Look a little closer at that patent application. I design stuff so it’s easy for me to understand what’s going on . . . and I forget that it is a little hard to “get it” if you aren’t used to reading this kind of stuff. What apple means by overlays are PHYSICAL 3-D REAL keys. It will function EXACTLY like a normal keyboard. But the way it will work is the interesting part. There will be a big touch screen that will work like the iPhone. Then when you want to use it as a REAL keyboard you will place a special plastic keyboard with moving keys on top of the touchpad. The keyboard (or any other type of interface) is nothing more than a series of keys with special surfaces on the bottom that will act on the touchscreen as if your finger is touching it. There is no electrical, USB, or any other kind of connection between the touch screen and the keyboard!!! All you will have to do is tell the computer which overlay you are using, so it will know what the key touches mean. The only problem might be if the large touch screen is too expensive and drives the cost of the device up . . . but I’m thinking it’s too cool an idea not to try!
Hmm… Not impossible and come to think of it, this was a future decided a long time ago on Star Trek TNG (they had no keyboards at all). Missing the tactile (I think I would, as a matter of fact, the only reason I bought a PowerBook instead of an iBook (I am still a lover of my PowerPC chip, there seems something so wrong about the ability to run WIndows on a Mac, but that is just me) is because I made the mistake of touching the keyboard in the Chicago Apple Store and I fell in love with way the keyboard felt, it is just dreamy. In comparison, the keyboard on the iBook felt cheap and plastic-iky.
But to toss another monkey wrench in future plans, think what an OLED screen would be capable of. Put that over something slightly cushy and you will have your tactile experience as well as something multi-configurable and brighter.
I think many people here are underestimating—to their peril—how much of typing involve the tactile sensation of the keys. Never mind the fact that an all touchscreen keyboard destroys everything taught to you about typing and forces you to have to look at the screen to key in input[...]
I strongly disagree. I’ve been typing on a touch-screen based display, every day for the past five years: the till at the cafe I work at is built this way. I would say I could reasonably type just as fast on that as I could on the older, ‘button-based/tactile’ register we had previously. Watch any experienced server in a bar or restaurant on a ‘Squirrel’-type cash register and you’ll see what I mean.
I will point out that there are fewer buttons on those machines, and they are much larger, plus you’re not doing anywhere near as much typing on it as you would on an actual keyboard.
As a former worker at Ruby Tuesday, even on a busy day there, I’d probably “type” less at my register screen than I do at one of my more frequently updated and verbose weblogs.
Plus, the short bursts of cashiering means the fact you have to look at the screen hurts you less than it does with straight keyboarding. (When you type words, you really want to focus on how your sentence comes out, not where your fingers go.
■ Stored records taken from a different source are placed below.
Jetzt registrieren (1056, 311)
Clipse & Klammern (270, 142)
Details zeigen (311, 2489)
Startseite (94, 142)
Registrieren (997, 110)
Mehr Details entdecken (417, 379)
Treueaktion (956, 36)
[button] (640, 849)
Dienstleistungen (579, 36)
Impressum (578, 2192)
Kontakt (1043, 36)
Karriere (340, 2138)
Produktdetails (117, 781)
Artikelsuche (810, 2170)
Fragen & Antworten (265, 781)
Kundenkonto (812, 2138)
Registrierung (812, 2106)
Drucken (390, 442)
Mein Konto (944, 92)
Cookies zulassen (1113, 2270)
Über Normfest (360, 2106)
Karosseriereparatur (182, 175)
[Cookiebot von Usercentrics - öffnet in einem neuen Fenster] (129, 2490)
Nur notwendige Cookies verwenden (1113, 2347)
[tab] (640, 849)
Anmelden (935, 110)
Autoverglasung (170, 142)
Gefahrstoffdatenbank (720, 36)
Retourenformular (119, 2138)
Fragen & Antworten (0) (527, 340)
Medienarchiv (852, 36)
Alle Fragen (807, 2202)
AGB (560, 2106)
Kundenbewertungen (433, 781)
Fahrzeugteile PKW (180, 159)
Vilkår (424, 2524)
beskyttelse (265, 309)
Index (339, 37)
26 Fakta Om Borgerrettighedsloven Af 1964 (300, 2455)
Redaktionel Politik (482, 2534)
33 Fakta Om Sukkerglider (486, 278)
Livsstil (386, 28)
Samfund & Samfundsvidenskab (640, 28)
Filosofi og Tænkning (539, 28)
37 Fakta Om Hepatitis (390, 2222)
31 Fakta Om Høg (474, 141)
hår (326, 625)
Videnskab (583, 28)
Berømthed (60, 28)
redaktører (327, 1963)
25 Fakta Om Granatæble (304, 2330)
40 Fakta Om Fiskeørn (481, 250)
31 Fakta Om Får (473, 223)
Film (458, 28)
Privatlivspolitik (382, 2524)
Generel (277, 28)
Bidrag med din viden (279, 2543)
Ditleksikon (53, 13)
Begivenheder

As i type this, I’m looking far more at the text input box where these sentences appear than I am at the keyboard. On the iPhone, or the Stoup-proposed MacBook, I’d have to split my time almost evenly between the the input screen and the keyboard. On a cash register, you are free to focus on the touch screen interface. In this regard, moving the touch screen to the world of the notebook causes the interface to get in the way of your work.)
What if I still have some sort of mucosal residue on my fingers?
Look, not to be a boor or anything, but all of you people complaining about the *virtualness* of the virtual keyboard have no idea what you’re talking about: all sorts of widgets, gewgaws, and instruments—but especially instruments: fretless things, theremins, trombones, and the like—require utterly precise location of hands and fingers with almost no direct feedback at all. No, the correct note is not immediate feedback, it’s *mediated* feedback.
People will learn to use virtual letter and word selectors just as well as any other input device.